◆ **Problem to solve**
Pictures must be left out. Retype exactly the lines from the one containing "Task: Click the floppy disk status icon" through the last line of the records below.

Top of Material for this task

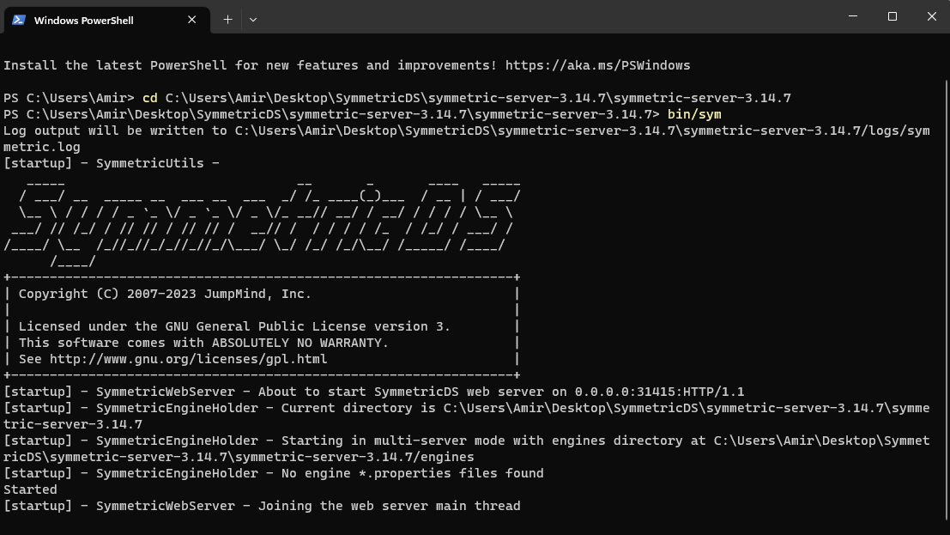
Task: Close the Windows PowerShell tab
Action: tap(192, 20)
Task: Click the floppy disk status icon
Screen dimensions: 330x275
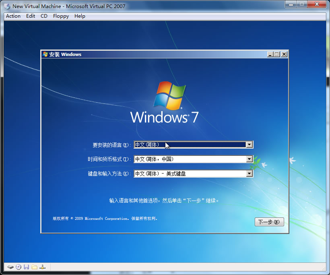Action: 27,267
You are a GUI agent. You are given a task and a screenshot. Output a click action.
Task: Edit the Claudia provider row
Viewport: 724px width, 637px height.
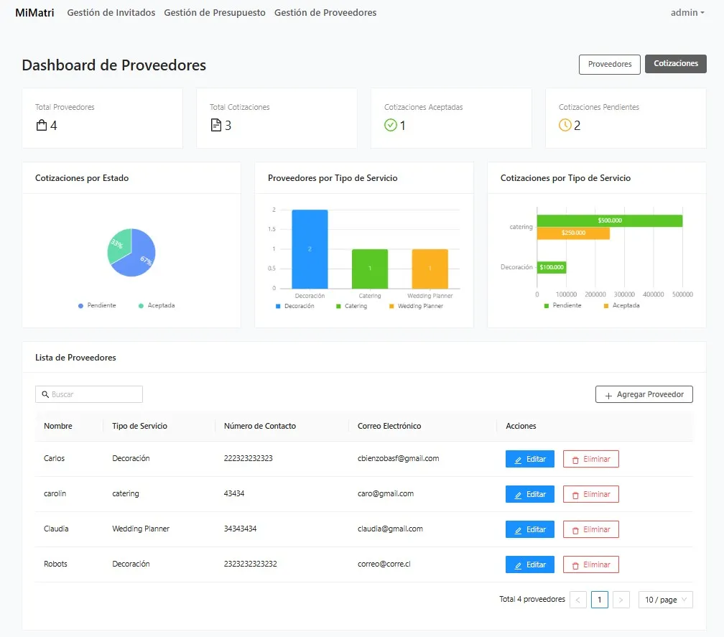click(x=529, y=529)
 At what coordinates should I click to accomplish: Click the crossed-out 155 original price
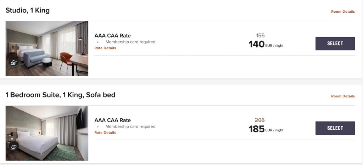[x=260, y=35]
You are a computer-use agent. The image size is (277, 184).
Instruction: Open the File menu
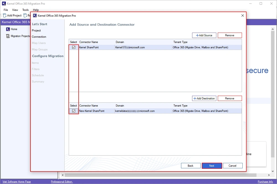(x=6, y=10)
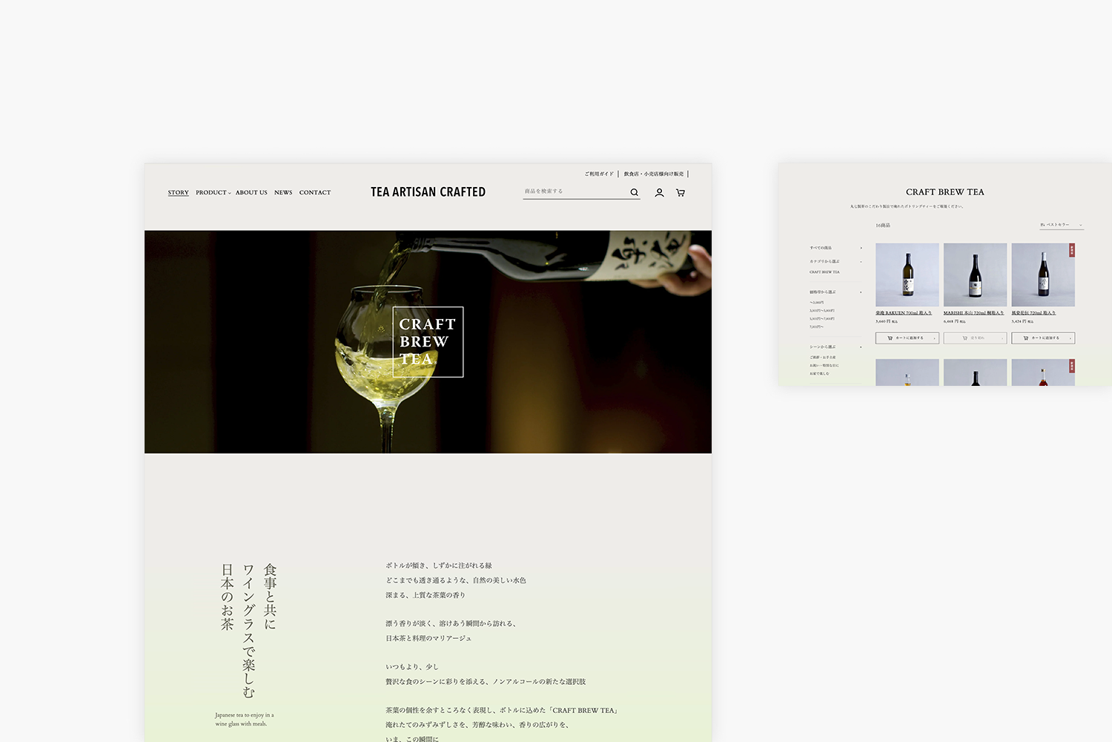Click the arrow icon next to すべての商品
This screenshot has width=1112, height=742.
click(861, 248)
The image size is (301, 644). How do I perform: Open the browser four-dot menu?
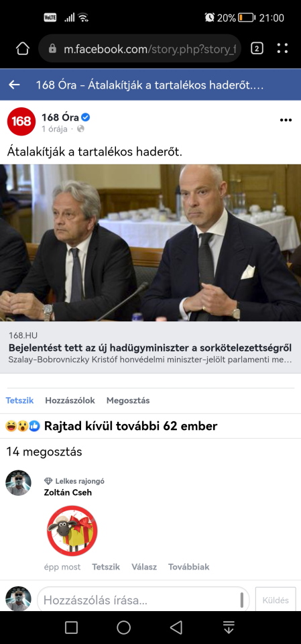[x=282, y=49]
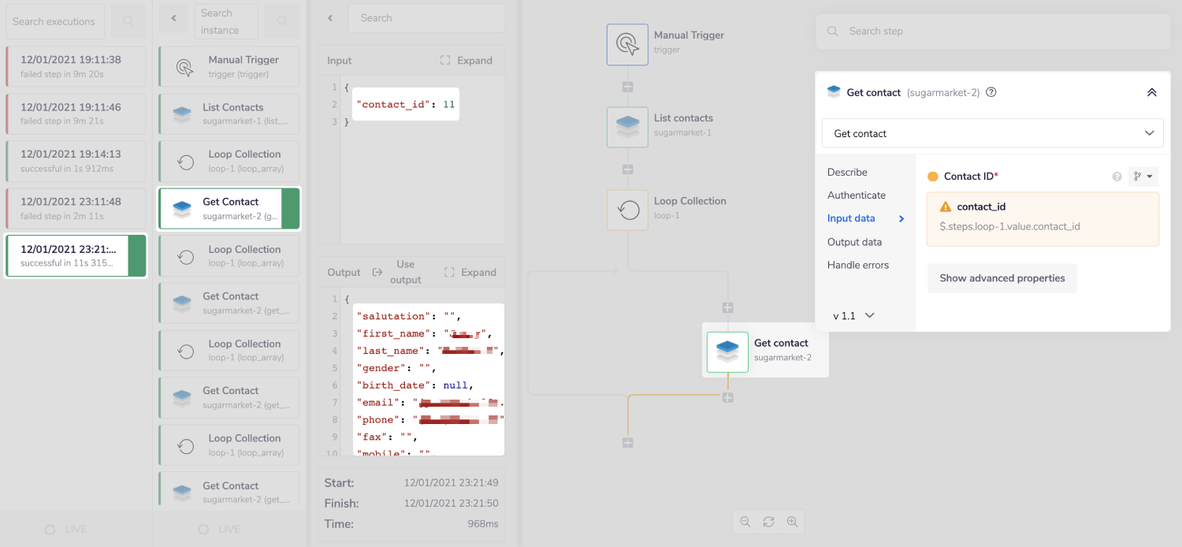The image size is (1182, 547).
Task: Select the Manual Trigger step icon
Action: pos(627,44)
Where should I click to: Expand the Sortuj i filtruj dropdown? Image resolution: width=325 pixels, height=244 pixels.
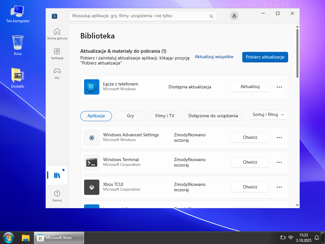[269, 115]
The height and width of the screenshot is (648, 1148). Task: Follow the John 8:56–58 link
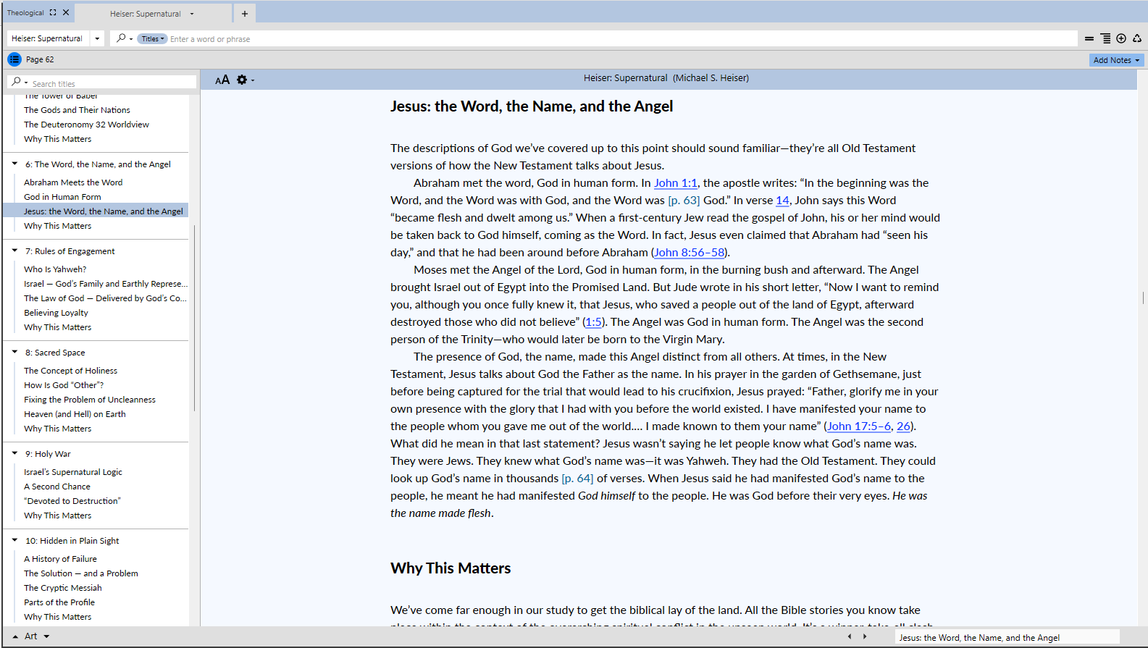click(689, 253)
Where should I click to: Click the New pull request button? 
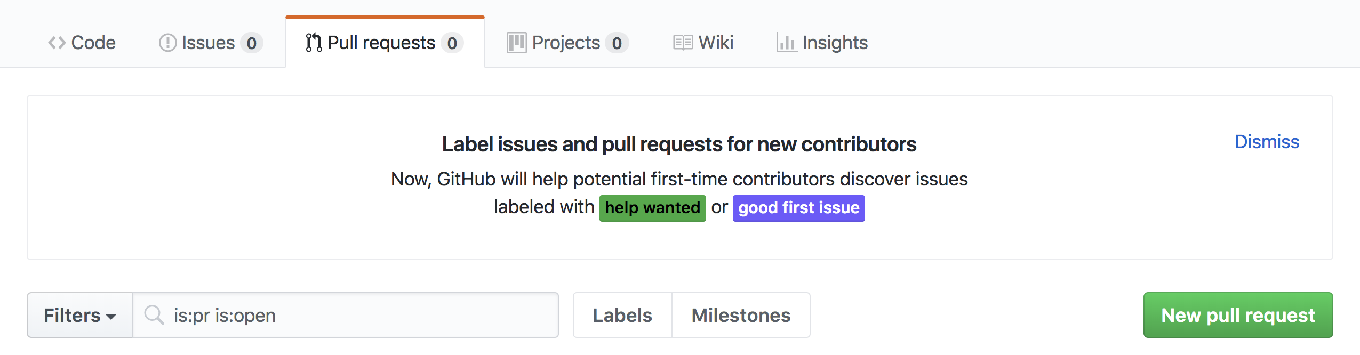1238,315
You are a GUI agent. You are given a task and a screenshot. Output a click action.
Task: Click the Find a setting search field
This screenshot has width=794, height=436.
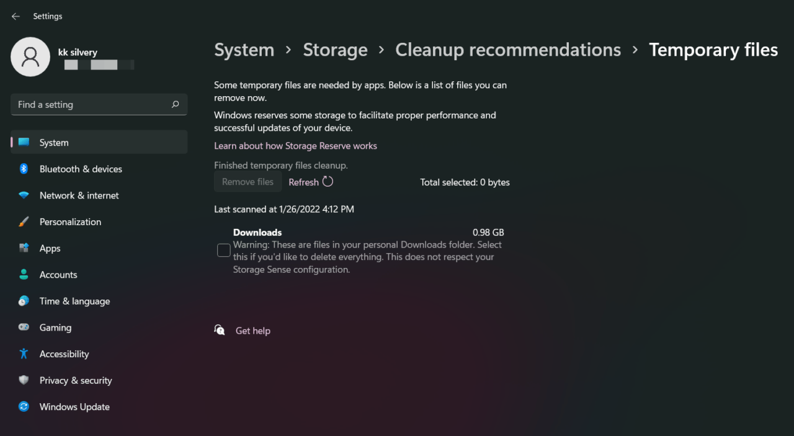pos(93,105)
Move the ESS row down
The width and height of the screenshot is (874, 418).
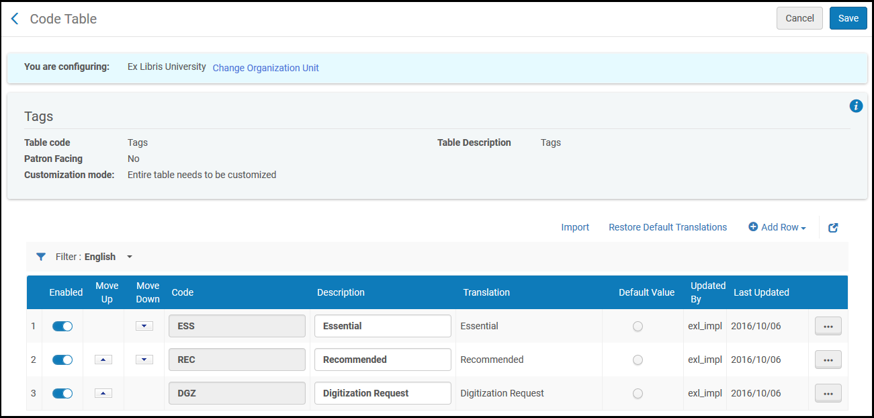144,326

Bottom of Material for this task

◆ **Task solution**
Task: Click the floppy disk status icon
Screen dimensions: 330x275
Action: 27,267
You are a GUI agent. You are given a task and a screenshot. Output a click action.
Task: Edit the Claudia provider row
Viewport: 724px width, 637px height.
click(x=529, y=529)
 At what coordinates should I click to accomplish: Click the crossed-out 155 original price
[x=260, y=35]
You are a computer-use agent. The image size is (277, 184).
Instruction: Open the File menu
(x=6, y=10)
Click the arrow icon next to すべての商品
This screenshot has width=1112, height=742.
click(861, 248)
The image size is (301, 644). How do I perform: Open the browser four-dot menu?
[x=282, y=49]
The image size is (1182, 547).
Task: Select the Manual Trigger step icon
Action: pos(627,44)
Where should I click to: Expand the Sortuj i filtruj dropdown? Image resolution: width=325 pixels, height=244 pixels.
[269, 115]
The height and width of the screenshot is (648, 1148). Task: Follow the John 8:56–58 link
click(689, 253)
Where should I click to: Click the New pull request button? 
1238,315
You are a GUI agent. You are given a task and a screenshot. Output a click action.
Task: Click the Find a setting search field
This screenshot has width=794, height=436.
pos(93,105)
Move the ESS row down
The width and height of the screenshot is (874, 418).
144,326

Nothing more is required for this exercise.